Вадик вытянул скрещенные ноги далеко вперед. Так, чтобы этот раскрепостившийся вдовец о них непременно споткнулся, если станет передвигаться к двери. Ему очень хотелось его позлить, очень!
– Да, мне звонили, – проговорил Усов, сунул руки в карманы брюк, отошел к окну, встав спиной к Вадику. – Только я… Не очень-то верю в это. Как-то все…
– И еще он признался в предсмертной записке, что убил Колю Хилого, – проговорил Харламов в широкую мощную спину в дорогом костюме. – Слышали о таком?

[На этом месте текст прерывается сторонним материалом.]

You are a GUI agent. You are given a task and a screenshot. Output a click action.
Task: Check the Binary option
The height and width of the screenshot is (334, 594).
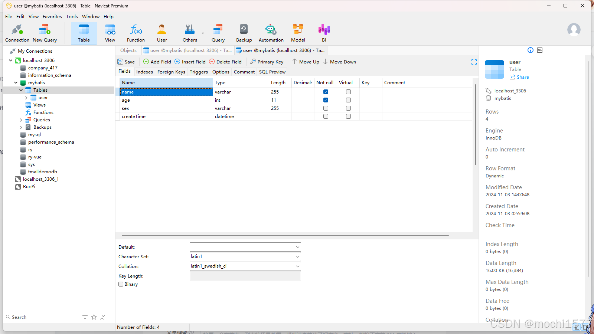coord(121,284)
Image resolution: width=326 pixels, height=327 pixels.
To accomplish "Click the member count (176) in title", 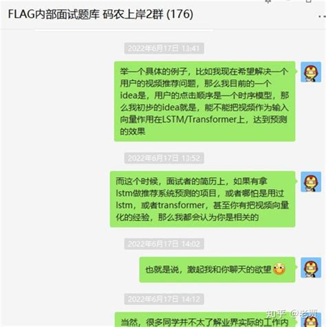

– Нет, – последовал краткий ответ. Спина не шелохнулась.
– Он забрал его с пустыря… – Вадик назвал адрес.
– И что?
– Там его видел один мальчишка. Точнее, его машину. Вашу машину. Вернее машину, принадлежащую вашей фирме.

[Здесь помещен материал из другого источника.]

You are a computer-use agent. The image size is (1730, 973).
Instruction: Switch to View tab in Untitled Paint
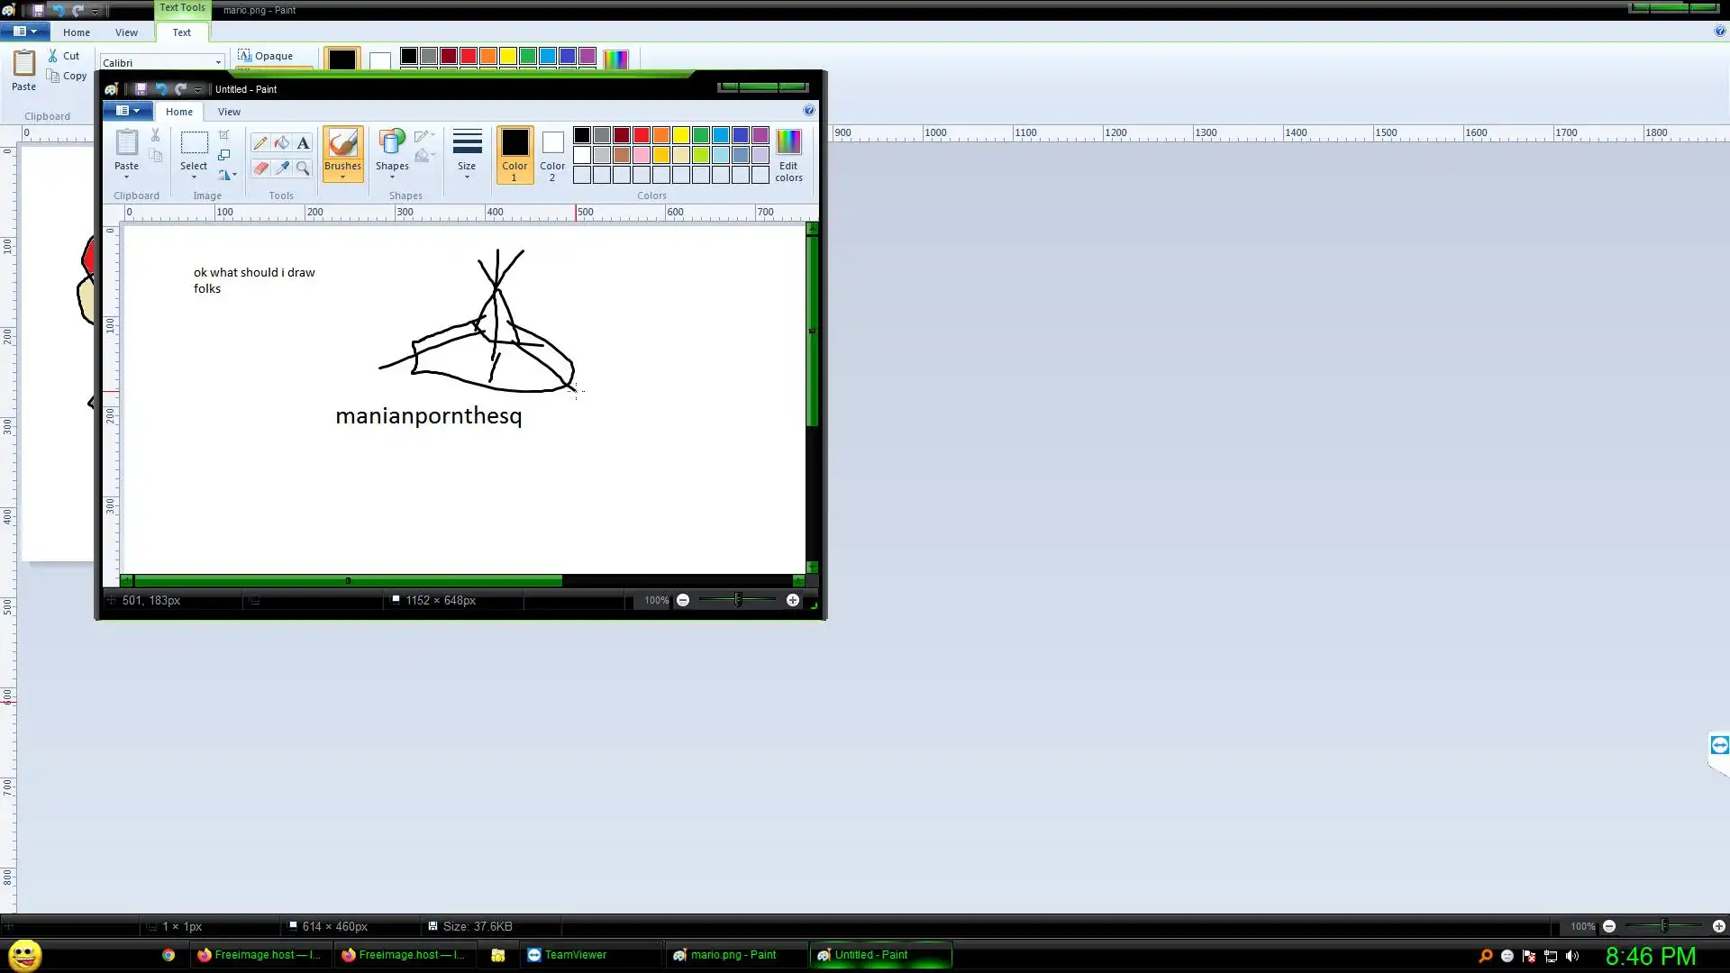tap(229, 112)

– Хорошее уточнение. – Усов медленно повернулся, глянул на него холодно. – И что дальше?
– Эту машину мальчишка увидал у ворот вашей фирмы, – все, дальше пошли одни предположения. Зашел внутрь и…
– И?
– И больше не вышел. Не знаете, где он может быть?
– Нет, – жестко, без эмоций, но хорошо хоть повернулся к нему лицом. – Почему я должен об этом знать? Я две недели не появлялся в фирме! И откуда уверенность, что он заходил? Что он не выходил?
– Это не уверенность, это утверждения свидетелей, – снова уверенно соврал Харламов.
И то, как стремительно вильнули глаза Усова, ему совсем-совсем не понравилось.
– Предполагается, что к этому похищению приложил руку ваш водитель, – немного смягчил обстановку Вадик, взгляд Усова почему-то остановился в точке над его головой. – Не знаете, где он мог… Что с вами, Иван Сергеевич?!
Таких бледных людей, каким сделался сейчас Усов, Вадик встречал только в морге на прозекторском столе. Вмиг побелели щеки, сделался синим рот, а из глаз, казалось, исчезла жизнь. Взгляд остановился, сделался пустым. Таким он не был даже в тот момент, когда Вадик сообщил ему о гибели Ларисы.
– Что с вами, Иван Сергеевич? – повторил Харламов.
И, проследив за пальцем Усова, тыкающим в ту самую точку над головой Харламова, на которой прежде остановился его взгляд, Вадик замер с открытым ртом.
– Здравствуй, Ваня…
Мерзко улыбаясь и легонько помахивая руками с зажатыми в них пистолетами с глушителями, в дверном проеме стоял Рогов. За его спиной маячила высоченная фигура его помощника. Кажется, его звали Игорь, припомнил из материалов Вадик.
– И вам, гражданин начальник, здрасте. – Рогов глумливо поклонился в его сторону. – Что же ты не здороваешься, Ваня?
– З-зддрасте… – еле вымолвил Усов и обессиленно привалился к подоконнику задом.
– Разве так здороваются после стольких лет разлуки, Ваня? – продолжил глумиться Рогов.
Он обошел диван, сел в противоположном от Вадика углу. Оба пистолета, что характерно, были направлены на Усова. Но Харламов затылком чувствовал присутствие другой внушительной фигуры – Игоря. Тот наверняка был вооружен. И смысла рыпаться, да еще с голыми руками, не было.
– Я не понимаю, – выдавил Усов через силу. – Какая разлука? О чем вы?
– Ай, ай, ай, брат! Разве так можно?
Рогов нажал на спусковой крючок, раздался глухой, пыхающий звук выстрела, и носок усовского ботинка разлетелся в клочья. Тот отдернул ногу, но не заорал, стало быть, пальцы не задеты.